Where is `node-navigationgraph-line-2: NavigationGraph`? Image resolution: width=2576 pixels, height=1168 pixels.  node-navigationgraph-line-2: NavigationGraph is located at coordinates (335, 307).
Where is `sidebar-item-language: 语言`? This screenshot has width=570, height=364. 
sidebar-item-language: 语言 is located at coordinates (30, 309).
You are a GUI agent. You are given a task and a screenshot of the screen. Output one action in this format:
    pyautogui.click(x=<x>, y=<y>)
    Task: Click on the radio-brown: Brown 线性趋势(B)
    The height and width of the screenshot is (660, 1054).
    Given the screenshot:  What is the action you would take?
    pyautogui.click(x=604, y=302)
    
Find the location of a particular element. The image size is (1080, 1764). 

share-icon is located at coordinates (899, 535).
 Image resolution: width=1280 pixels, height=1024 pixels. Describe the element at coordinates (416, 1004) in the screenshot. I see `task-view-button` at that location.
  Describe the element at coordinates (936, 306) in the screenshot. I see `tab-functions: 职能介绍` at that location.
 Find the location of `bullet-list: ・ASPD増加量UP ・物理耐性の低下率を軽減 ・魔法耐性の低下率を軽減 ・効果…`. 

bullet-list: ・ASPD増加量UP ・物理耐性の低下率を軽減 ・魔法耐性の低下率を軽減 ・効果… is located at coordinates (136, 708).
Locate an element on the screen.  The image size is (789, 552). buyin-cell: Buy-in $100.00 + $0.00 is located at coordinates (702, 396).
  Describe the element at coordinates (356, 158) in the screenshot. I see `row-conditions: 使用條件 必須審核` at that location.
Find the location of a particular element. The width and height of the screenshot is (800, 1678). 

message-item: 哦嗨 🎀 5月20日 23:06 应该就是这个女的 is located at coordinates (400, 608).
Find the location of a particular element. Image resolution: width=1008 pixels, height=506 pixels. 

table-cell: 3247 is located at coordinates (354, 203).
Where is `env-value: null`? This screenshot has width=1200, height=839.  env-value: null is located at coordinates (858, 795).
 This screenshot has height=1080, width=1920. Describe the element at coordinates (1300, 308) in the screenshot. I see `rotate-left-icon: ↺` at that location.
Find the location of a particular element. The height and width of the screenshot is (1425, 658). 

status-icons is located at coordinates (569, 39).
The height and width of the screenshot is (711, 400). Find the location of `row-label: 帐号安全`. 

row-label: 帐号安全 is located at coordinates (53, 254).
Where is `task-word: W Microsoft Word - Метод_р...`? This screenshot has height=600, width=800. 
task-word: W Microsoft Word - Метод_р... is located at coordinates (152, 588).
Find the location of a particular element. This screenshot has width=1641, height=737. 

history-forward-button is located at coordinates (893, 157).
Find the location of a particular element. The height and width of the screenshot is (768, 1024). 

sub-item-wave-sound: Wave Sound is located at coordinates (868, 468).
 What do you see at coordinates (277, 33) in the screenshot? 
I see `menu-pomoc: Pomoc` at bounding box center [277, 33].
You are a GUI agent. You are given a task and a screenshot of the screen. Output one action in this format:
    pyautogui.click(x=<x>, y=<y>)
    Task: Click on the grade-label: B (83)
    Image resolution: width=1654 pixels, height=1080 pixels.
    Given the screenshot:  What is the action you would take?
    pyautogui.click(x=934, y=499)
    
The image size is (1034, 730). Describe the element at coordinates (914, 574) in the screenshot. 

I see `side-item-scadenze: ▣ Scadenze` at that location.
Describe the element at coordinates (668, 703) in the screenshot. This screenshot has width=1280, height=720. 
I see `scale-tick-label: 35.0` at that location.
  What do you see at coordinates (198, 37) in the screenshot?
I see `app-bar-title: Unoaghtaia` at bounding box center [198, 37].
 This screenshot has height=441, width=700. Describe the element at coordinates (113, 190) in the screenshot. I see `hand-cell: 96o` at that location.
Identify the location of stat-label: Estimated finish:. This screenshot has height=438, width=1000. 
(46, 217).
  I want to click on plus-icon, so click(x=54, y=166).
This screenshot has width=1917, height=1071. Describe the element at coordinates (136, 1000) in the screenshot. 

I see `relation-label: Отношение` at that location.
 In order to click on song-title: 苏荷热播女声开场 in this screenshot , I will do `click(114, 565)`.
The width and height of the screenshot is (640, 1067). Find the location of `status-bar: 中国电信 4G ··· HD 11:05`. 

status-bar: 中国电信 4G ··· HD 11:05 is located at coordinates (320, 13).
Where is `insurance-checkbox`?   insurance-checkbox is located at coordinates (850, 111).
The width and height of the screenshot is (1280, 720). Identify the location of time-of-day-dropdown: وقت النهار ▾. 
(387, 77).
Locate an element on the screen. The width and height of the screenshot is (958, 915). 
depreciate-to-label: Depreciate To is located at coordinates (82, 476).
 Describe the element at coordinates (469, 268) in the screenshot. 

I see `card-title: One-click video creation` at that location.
**********
### WORK INSTRUCTIONS
Copy all of the lines above word for word, without changing anything.

### REPLY
Where is `node-navigationgraph-line-2: NavigationGraph`? Image resolution: width=2576 pixels, height=1168 pixels.  node-navigationgraph-line-2: NavigationGraph is located at coordinates (335, 307).
Where is `sidebar-item-language: 语言`? This screenshot has width=570, height=364. 
sidebar-item-language: 语言 is located at coordinates (30, 309).
You are a GUI agent. You are given a task and a screenshot of the screen. Output one action in this format:
    pyautogui.click(x=<x>, y=<y>)
    Task: Click on the radio-brown: Brown 线性趋势(B)
    The height and width of the screenshot is (660, 1054).
    Given the screenshot:  What is the action you would take?
    pyautogui.click(x=604, y=302)
    
Find the location of a particular element. The image size is (1080, 1764). 

share-icon is located at coordinates (899, 535).
 Image resolution: width=1280 pixels, height=1024 pixels. Describe the element at coordinates (416, 1004) in the screenshot. I see `task-view-button` at that location.
  Describe the element at coordinates (936, 306) in the screenshot. I see `tab-functions: 职能介绍` at that location.
 Find the location of `bullet-list: ・ASPD増加量UP ・物理耐性の低下率を軽減 ・魔法耐性の低下率を軽減 ・効果…`. 

bullet-list: ・ASPD増加量UP ・物理耐性の低下率を軽減 ・魔法耐性の低下率を軽減 ・効果… is located at coordinates (136, 708).
Locate an element on the screen.  The image size is (789, 552). buyin-cell: Buy-in $100.00 + $0.00 is located at coordinates (702, 396).
  Describe the element at coordinates (356, 158) in the screenshot. I see `row-conditions: 使用條件 必須審核` at that location.
Find the location of a particular element. The width and height of the screenshot is (800, 1678). 

message-item: 哦嗨 🎀 5月20日 23:06 应该就是这个女的 is located at coordinates (400, 608).
Find the location of a particular element. Image resolution: width=1008 pixels, height=506 pixels. 

table-cell: 3247 is located at coordinates (354, 203).
Where is `env-value: null`? This screenshot has width=1200, height=839.  env-value: null is located at coordinates (858, 795).
 This screenshot has height=1080, width=1920. Describe the element at coordinates (1300, 308) in the screenshot. I see `rotate-left-icon: ↺` at that location.
Find the location of a particular element. The height and width of the screenshot is (1425, 658). 

status-icons is located at coordinates (569, 39).
The height and width of the screenshot is (711, 400). Find the location of `row-label: 帐号安全`. 

row-label: 帐号安全 is located at coordinates (53, 254).
Where is `task-word: W Microsoft Word - Метод_р...`? This screenshot has height=600, width=800. 
task-word: W Microsoft Word - Метод_р... is located at coordinates (152, 588).
Find the location of a particular element. This screenshot has width=1641, height=737. 

history-forward-button is located at coordinates (893, 157).
Find the location of a particular element. The height and width of the screenshot is (768, 1024). 

sub-item-wave-sound: Wave Sound is located at coordinates (868, 468).
 What do you see at coordinates (277, 33) in the screenshot? 
I see `menu-pomoc: Pomoc` at bounding box center [277, 33].
You are a GUI agent. You are given a task and a screenshot of the screen. Output one action in this format:
    pyautogui.click(x=<x>, y=<y>)
    Task: Click on the grade-label: B (83)
    Image resolution: width=1654 pixels, height=1080 pixels.
    Given the screenshot:  What is the action you would take?
    pyautogui.click(x=934, y=499)
    
The image size is (1034, 730). Describe the element at coordinates (914, 574) in the screenshot. 

I see `side-item-scadenze: ▣ Scadenze` at that location.
Describe the element at coordinates (668, 703) in the screenshot. This screenshot has width=1280, height=720. 
I see `scale-tick-label: 35.0` at that location.
  What do you see at coordinates (198, 37) in the screenshot?
I see `app-bar-title: Unoaghtaia` at bounding box center [198, 37].
 This screenshot has height=441, width=700. Describe the element at coordinates (113, 190) in the screenshot. I see `hand-cell: 96o` at that location.
Identify the location of stat-label: Estimated finish:. This screenshot has height=438, width=1000. 
(46, 217).
  I want to click on plus-icon, so click(x=54, y=166).
This screenshot has width=1917, height=1071. Describe the element at coordinates (136, 1000) in the screenshot. 

I see `relation-label: Отношение` at that location.
 In order to click on song-title: 苏荷热播女声开场 in this screenshot , I will do `click(114, 565)`.
The width and height of the screenshot is (640, 1067). Find the location of `status-bar: 中国电信 4G ··· HD 11:05`. 

status-bar: 中国电信 4G ··· HD 11:05 is located at coordinates (320, 13).
Where is `insurance-checkbox`?   insurance-checkbox is located at coordinates (850, 111).
The width and height of the screenshot is (1280, 720). Identify the location of time-of-day-dropdown: وقت النهار ▾. 
(387, 77).
Locate an element on the screen. The width and height of the screenshot is (958, 915). 
depreciate-to-label: Depreciate To is located at coordinates (82, 476).
 Describe the element at coordinates (469, 268) in the screenshot. 

I see `card-title: One-click video creation` at that location.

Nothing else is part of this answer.